#### [Quoted passage]
* * * * *

## anonymous 4 years ago the rectangular box has a 2x2 base and height of 1. cosine of angle between AC and AB is...

1. anonymous

2. anonymous

hints please, trying to solve on my own...

3. Mertsj

We need to see the rest of the problem

4. anonymous

i posted attachment

5. Mertsj

I know and it's not on that either

6. anonymous

yes it is

7. anonymous

you sure? i'm pretty sure it's solveable, just can't remember how...i believe the angle between the vector and AB (i'll label x axis) would be roh(?)

8. anonymous

divide the problem into two right triangles

9. anonymous

elica85. First, project the line down onto the base square of the triangle. Find the hypotenuse of the triangle that is formed by doing this. This is our adjacent quantity. We know the opposite quantity. Now we can use the tangent function.

10. anonymous

whoops. project the line down onto the base rectangle of the prism! sorry

11. anonymous

or use dot product of AC with AB

12. Mertsj

The cosine of the angle is 2/3

13. anonymous

ok, the dot product gives me the cosine? anything else i need to do after? and why dot produvct?

14. anonymous

because it gives you the cos of the angle, which is what you are trying to solve for

15. anonymous

|dw:1327112719359:dw|the dot product of A and B is C

16. anonymous

so,$A*B=|AC||AB|\cos \theta$

17. anonymous

let me know if you need more help from here

18. anonymous

Sorry I should have wrote $AC*AB=|AC||AB|\cos \theta$

19. anonymous

thx, still trying to understand...first how do i get AC...it would be sqrt(1^2+?^2)

20. anonymous

no

21. anonymous

o, sqrt(1+8)=3

22. anonymous

so AC=3

23. anonymous

AC=<2,2,1> so |AC|=(2^2+2^2+1^2)^1/2

24. anonymous

ok...i saw that dot product formula quite a few times but i don't get it. <AB>dot<AC>=|AB||AC|...and multiplied by cos...

* * * * *

#### [Recorded data]
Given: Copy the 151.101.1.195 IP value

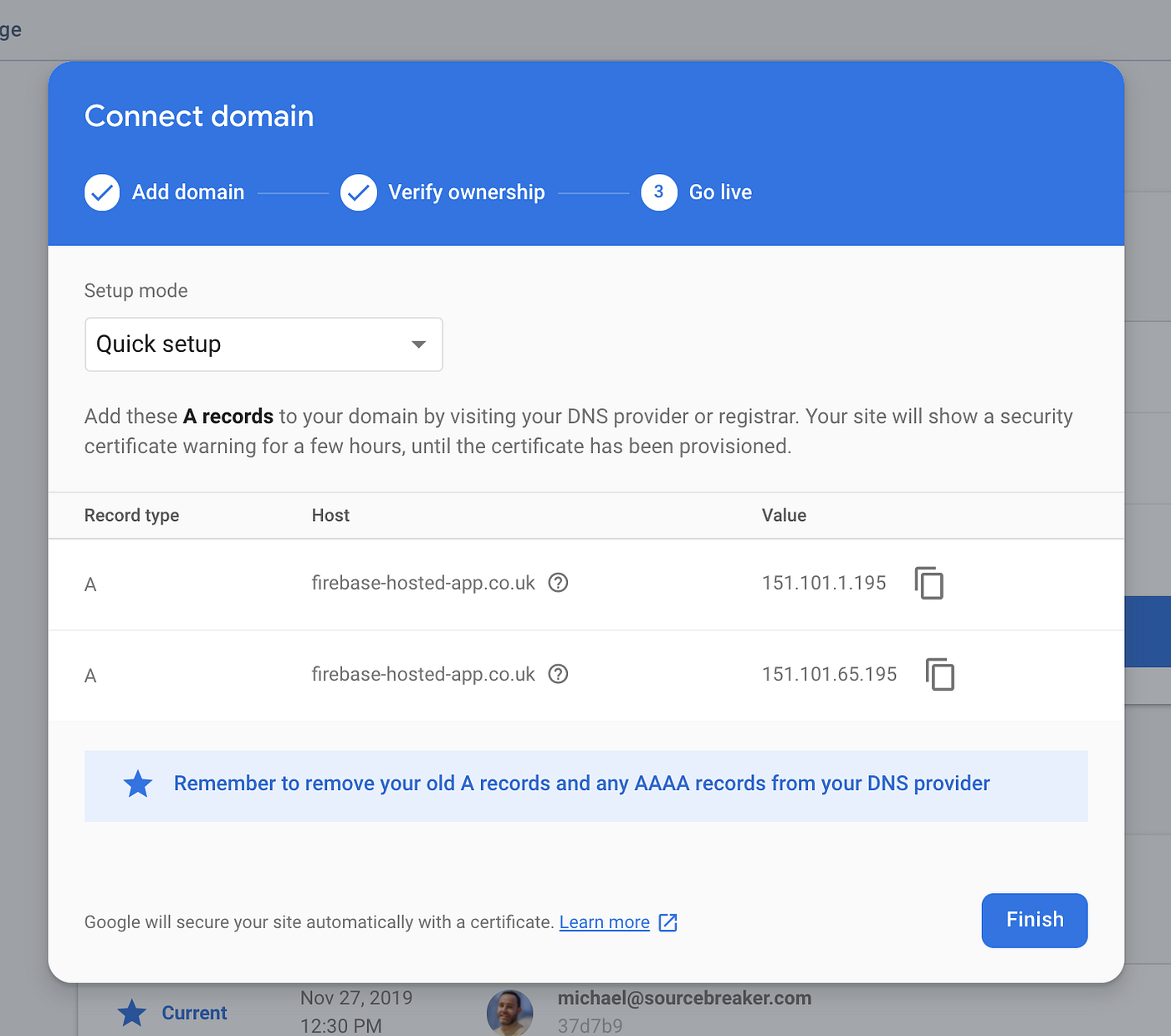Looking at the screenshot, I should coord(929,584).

* * * * *

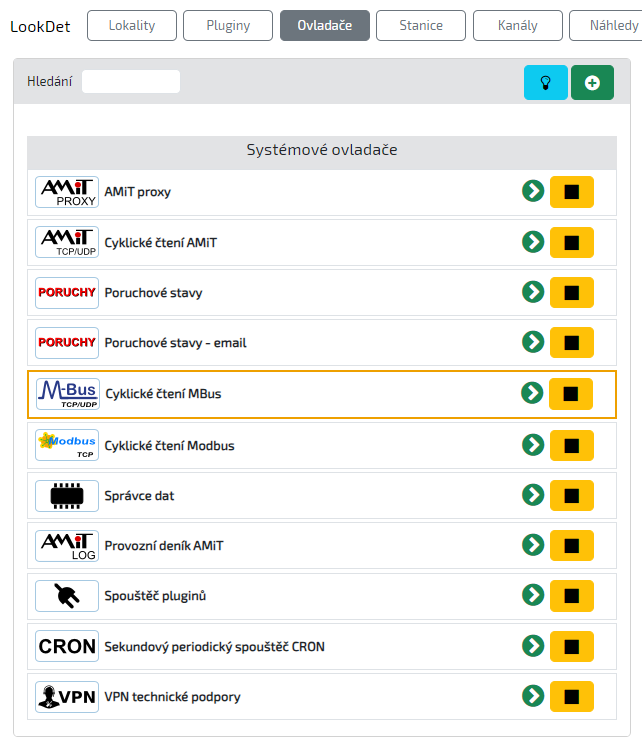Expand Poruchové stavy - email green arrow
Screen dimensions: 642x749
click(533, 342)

* * * * *

#### [Tasks]
1. In the forum thread about the rectangular box, what value does Mertsj give for the cosine of the angle between AC and AB?
2. Go on with the forum thread about the rectangular box, picking up after its last post.

#### [Answers below]
1. 2/3

2.
25. anonymous

yeah, exactly. |AB||AC|cosa, where a i the angle between vectors AB and AC

26. anonymous

do you remember how to calculate the dot product part?

27. anonymous

yes. mult component wise and then add

28. anonymous

yep :)

29. anonymous

ok so have that on the left side...and then solve for cosa

30. anonymous

exactly

31. anonymous

ok ok. so use sina if the question asks to find the sine of the angle?

32. anonymous

no..the dot product only gives you cosines

33. anonymous

so if i'm asked for sine...?

34. anonymous

then you need to use another relation. if you have corresponding angles for example, you can relate the cos of one angle to the sin of another.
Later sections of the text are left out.